I'm happy to submit a PR if another user chimes in with the same confusion, except given the above I still don't quite follow why divan
should be including that 700ns
🤔
In my last comment, I thought I just had to consume the input and/or return something, thinking the timing was due to my function logic alone after all, but it seems there is still overhead from the input size regardless of what happens in do_stuff()
(at least when passing by value).
bench_values()
, yet when I removed it there was still notable overhead.The docs for
with_inputs()
imply this should not contribute to timing?:I've tried to look through the current docs and announcement blogpost, but it's not clear to me why this is happening?

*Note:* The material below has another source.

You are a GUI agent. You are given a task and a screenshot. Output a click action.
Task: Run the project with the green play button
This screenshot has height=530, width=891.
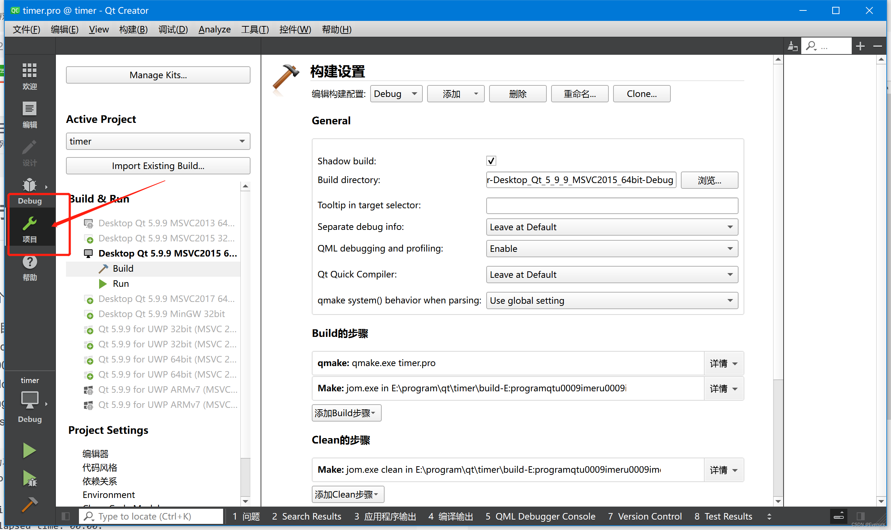pos(30,450)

If I instead swap the mock data generator function for one that just sleeps instead of allocates:
It will take longer to complete, but does not affect the timing:
It only affects timing when I return the mocked data and the impact scales with the size of the input. I assume it's related to the example description of
Drop
behaviour here, but I'm not sure how to exclude that overhead.